As of the census of 2000, there were 1,410 people, 553 households, and 383 families residing in the town. The population density was 33.3 PD/sqmi. There were 639 housing units at an average density of 15.1 /sqmi. The racial makeup of the town was 94.82% White, 1.56% African American, 1.56% Native American, 0.14% Asian, 0.28% from other races, and 1.63% from two or more races. Hispanic or Latino of any race were 1.28% of the population.

There were 553 households, out of which 31.1% had children under the age of 18 living with them, 56.6% were married couples living together, 9.9% had a female householder with no husband present, and 30.6% were non-families. 24.8% of all households were made up of individuals, and 10.7% had someone living alone who was 65 years of age or older. The average household size was 2.51 and the average family size was 2.95.

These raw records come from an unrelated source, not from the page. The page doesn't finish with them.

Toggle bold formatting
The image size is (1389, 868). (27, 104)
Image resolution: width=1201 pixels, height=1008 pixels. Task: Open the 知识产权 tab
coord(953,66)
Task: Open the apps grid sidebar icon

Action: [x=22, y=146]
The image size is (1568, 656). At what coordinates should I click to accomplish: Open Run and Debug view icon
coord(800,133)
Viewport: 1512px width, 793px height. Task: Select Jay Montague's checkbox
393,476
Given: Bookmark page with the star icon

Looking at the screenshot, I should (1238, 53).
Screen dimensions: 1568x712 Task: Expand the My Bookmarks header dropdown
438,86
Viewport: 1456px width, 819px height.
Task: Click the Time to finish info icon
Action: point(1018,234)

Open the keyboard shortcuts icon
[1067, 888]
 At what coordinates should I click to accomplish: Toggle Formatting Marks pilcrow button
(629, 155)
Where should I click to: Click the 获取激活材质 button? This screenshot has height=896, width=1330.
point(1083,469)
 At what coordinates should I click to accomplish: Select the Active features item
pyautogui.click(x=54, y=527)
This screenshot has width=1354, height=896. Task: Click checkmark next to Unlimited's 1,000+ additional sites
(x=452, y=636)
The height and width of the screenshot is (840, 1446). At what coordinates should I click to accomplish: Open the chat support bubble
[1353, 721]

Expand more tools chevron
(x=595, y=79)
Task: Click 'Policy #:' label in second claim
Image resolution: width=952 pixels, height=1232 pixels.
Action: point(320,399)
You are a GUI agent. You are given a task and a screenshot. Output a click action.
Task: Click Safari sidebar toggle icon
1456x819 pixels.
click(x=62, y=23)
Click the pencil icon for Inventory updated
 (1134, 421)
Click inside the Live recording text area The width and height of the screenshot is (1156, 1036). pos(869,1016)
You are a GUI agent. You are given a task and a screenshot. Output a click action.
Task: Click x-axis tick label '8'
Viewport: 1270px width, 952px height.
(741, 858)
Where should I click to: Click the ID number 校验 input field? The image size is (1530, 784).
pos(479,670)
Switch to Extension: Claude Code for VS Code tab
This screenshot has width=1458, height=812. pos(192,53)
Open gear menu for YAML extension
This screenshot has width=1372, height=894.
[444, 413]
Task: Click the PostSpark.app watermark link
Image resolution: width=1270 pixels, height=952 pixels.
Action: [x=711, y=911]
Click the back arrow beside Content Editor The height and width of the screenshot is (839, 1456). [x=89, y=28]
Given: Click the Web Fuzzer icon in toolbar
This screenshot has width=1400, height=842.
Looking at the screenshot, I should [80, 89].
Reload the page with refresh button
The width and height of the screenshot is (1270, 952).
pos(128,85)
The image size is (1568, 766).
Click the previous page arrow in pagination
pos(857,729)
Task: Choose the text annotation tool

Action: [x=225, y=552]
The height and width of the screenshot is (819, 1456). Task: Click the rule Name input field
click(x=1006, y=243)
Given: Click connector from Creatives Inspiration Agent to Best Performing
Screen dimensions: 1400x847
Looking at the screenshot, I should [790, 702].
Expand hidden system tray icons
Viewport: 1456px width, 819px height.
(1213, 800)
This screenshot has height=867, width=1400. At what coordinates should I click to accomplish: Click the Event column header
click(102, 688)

In the town, the population was spread out, with 26.0% under the age of 18, 7.8% from 18 to 24, 27.5% from 25 to 44, 25.7% from 45 to 64, and 13.0% who were 65 years of age or older. The median age was 39 years. For every 100 females there were 103.2 males. For every 100 females age 18 and over, there were 93.7 males.

The median income for a household in the town was $31,290, and the median income for a family was $40,313. Males had a median income of $28,854 versus $19,861 for females. The per capita income for the town was $14,678. About 9.9% of families and 14.4% of the population were below the poverty line, including 17.9% of those under age 18 and 12.0% of those age 65 or over.

Historical population
| Census | Pop. | Note | %± |
| 1850 | 515 |  | — |
| 1860 | 779 |  | 51.3% |
| 1870 | 1,142 |  | 46.6% |
| 1880 | 2,171 |  | 90.1% |
| 1890 | 1,884 |  | −13.2% |
| 1900 | 1,385 |  | −26.5% |
| 1910 | 1,179 |  | −14.9% |
| 1920 | 1,013 |  | −14.1% |
| 1930 | 1,026 |  | 1.3% |
| 1940 | 1,235 |  | 20.4% |
| 1950 | 1,332 |  | 7.9% |
| 1960 | 1,399 |  | 5.0% |
| 1970 | 1,507 |  | 7.7% |
| 1980 | 1,566 |  | 3.9% |
| 1990 | 1,555 |  | −0.7% |
| 2000 | 1,410 |  | −9.3% |
| 2010 | 1,297 |  | −8.0% |
| 2020 | 1,214 |  | −6.4% |
| 2021 (est.) | 1,208 |  | −0.5% |
U.S. Decennial Census

==Notable person==
- Frederic Palen Schoonmaker, former US federal judge, born in Limestone

== Communities and locations in the Town of Carrollton ==
- Allegany Reservation - A reservation of the Iroquois is partially in the northern section of the town.
- Allegany State Park - A part of this park in the western section of the town.
- Carrollton - The hamlet of Carrollton, formerly a station on the Erie Railroad is in the northwest part of the town on a side road, off Routes 219 and 417. The community developed at the junction of two rail lines. The hamlet consists almost entirely of residences (and one deconsecrated church) and has no businesses except one cannabis dispensary.
- Irvine Mills - A hamlet south of Seneca Junction and north of Limestone on US Route 219.
- Limestone - The former village of Limestone, now a census-designated place, is in the south part of the town on US Route 219.
- Mount Irvine - A small mountain peak, elevation 2324 ft, west of Irvine Mills.
- New Ireland - A ghost town located west of Limestone. Now surrounded by Allegany State Park, it was settled by Irish immigrants during the Great Famine of the 1840s and abandoned during the Great Depression when its founders' descendants became involved in the petroleum industry and moved west.
- Riverside Junction - A hamlet west of Route 219 by the Allegheny River.
- Seneca Junction (sometimes "Allegany Junction" or "Bradford Junction") - A hamlet at the junction of Routes 219 and 417, near Interstate 86 exit 23.
- South Carrollton - A hamlet on Routes 219 and 417 south of Carrollton.
- South Vandalia - A hamlet near the east town line on County Road 30.
- Tuna - A former community in the town.
- Vandalia - A hamlet on the east town line on Route 417. The eastern gateway to the Allegany Reservation, the hamlet has many native businesses selling gasoline, cannabis and cigarettes.